Step 3: Store document embeddings in PostgreSQL

  1. Add a Vector Store Writer node to your workflow:

    • Connect the PostgreSQL node's output to the "Vector Store" input anchor
    • Connect a Text node with "embeddings" to the "Table Name" input
    • Connect a Text node with a reference ID (e.g., "doc-001") to the "Reference" input
    • Connect your document Text node to the "Input Text" input
    • Connect your Text Embedder node to the "Text Embedder" input
    • Connect the Document Splitter node to the "Document Splitter" input
    • Optionally, connect a JSON Object to the "Metadata" input with additional information

  2. Run this portion of the workflow to store your document embeddings in the PostgreSQL database

Step 4: Create the search functionality

  1. Add another Text node with a search query (e.g., "How do machine learning models work?")

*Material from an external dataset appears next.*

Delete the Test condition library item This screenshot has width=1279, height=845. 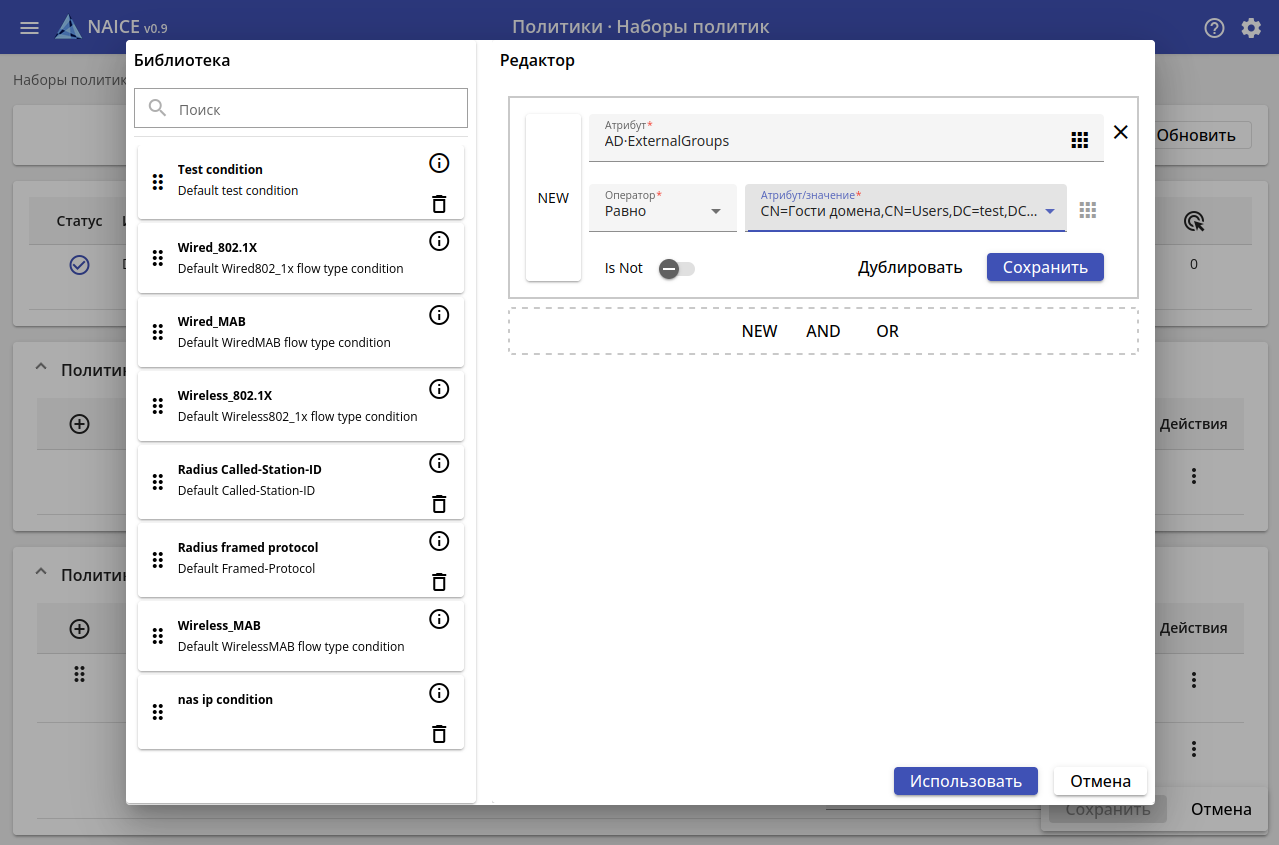pos(438,204)
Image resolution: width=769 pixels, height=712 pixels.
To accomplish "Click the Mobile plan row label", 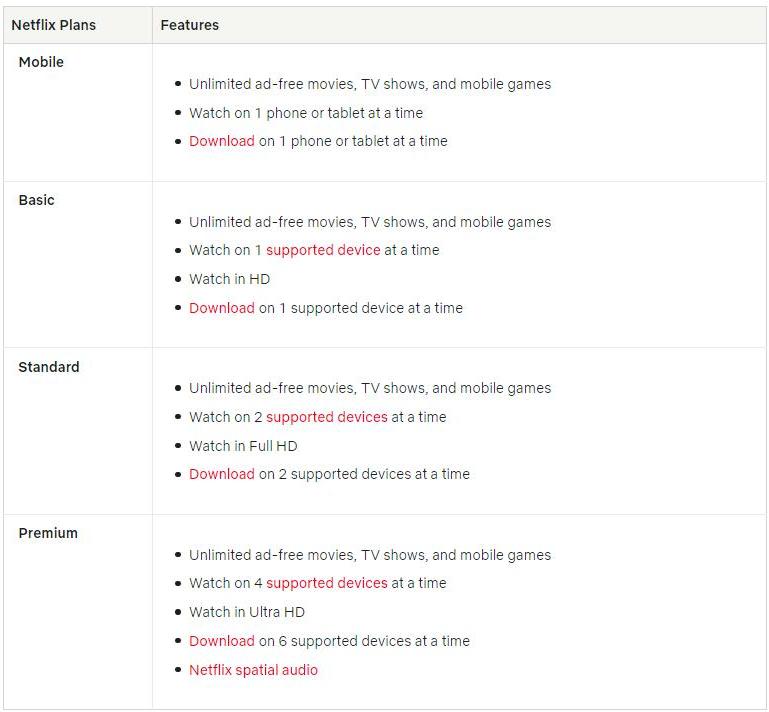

  2. Add a Vector Store Reader node:

    • Connect the PostgreSQL node's output to the "Vector Store" input
    • Connect a Text node with "embeddings" to the "Table Name" input
    • Connect a Number node (e.g., value 5) to the "Number of Search Results" input
    • Connect your query Text node to the "Text" input
    • Connect your Text Embedder node to the "Text Embedder" input
    • Set the output format to "Text" or "JSON" based on your preference

  3. Add an Output node:

    • Connect the Vector Store Reader's output to display search results

This setup creates a complete workflow that:

  1. Processes a document and splits it into chunks
  2. Creates vector embeddings for those chunks
  3. Stores the chunks and their vector representations in PostgreSQL
  4. Allows you to search for relevant content using natural language queries
  5. Returns the most semantically similar sections of your document

Additional Information

PostgreSQL Database Setup

Before using the PostgreSQL node for vector operations, ensure your database is properly set up:

  1. Install PostgreSQL 12 or higher
  2. Install the pgvector extension from GitHub: https://github.com/pgvector/pgvector
  3. Create and configure your database:
-- Enable the vector extension
CREATE EXTENSION IF NOT EXISTS vector;

-- Create a table to store embeddings
CREATE TABLE embeddings (
  id SERIAL PRIMARY KEY,
  content TEXT,                -- Text content
  embedding vector(1536),      -- Vector dimension depends on your model
  metadata JSONB,              -- Optional metadata
  reference TEXT,              -- Document reference ID
  created_at TIMESTAMPTZ DEFAULT NOW()
);

-- Create an index for faster similarity searches (choose one)
-- HNSW index (faster query, slower build)
CREATE INDEX ON embeddings USING hnsw (embedding vector_cosine_ops);
-- OR IVFFlat index (better for smaller datasets)
-- CREATE INDEX ON embeddings USING ivfflat (embedding vector_cosine_ops) WITH (lists = 100);

Troubleshooting

Common issues and their solutions:

  1. Connection errors:

    • Verify your database host, port, and name are correct
    • Ensure your database user has sufficient privileges
    • Check if your database allows remote connections (pg_hba.conf)
    • Verify network connectivity and firewall rules

  2. Vector operations errors:

    • Confirm pgvector extension is installed and activated
    • Check if your vector dimensions match (e.g., OpenAI embeddings are 1536 dimensions)

  3. Performance issues:

    • Ensure you have proper indexes created for vector similarity searches
    • Consider adjusting PostgreSQL configuration for better performance with vectors

Best Practices

  1. Security:

    • Use a dedicated database user with minimal required permissions
    • Store credentials securely and avoid hardcoding them
    • Enable SSL connections for data in transit protection

  2. Performance:

    • Use appropriate vector indexes based on your data size and query patterns
    • Consider connection pooling for production applications
    • Monitor query performance and adjust as necessary

  3. Data Management:

    • Implement a strategy for managing outdated or irrelevant embeddings
    • Consider partitioning large tables by reference ID or date
    • Regularly backup your vector database

By following this guide, you can effectively use PostgreSQL as a powerful data store for your Nocodo AI workflows, particularly for advanced use cases involving vector embeddings and semantic search capabilities.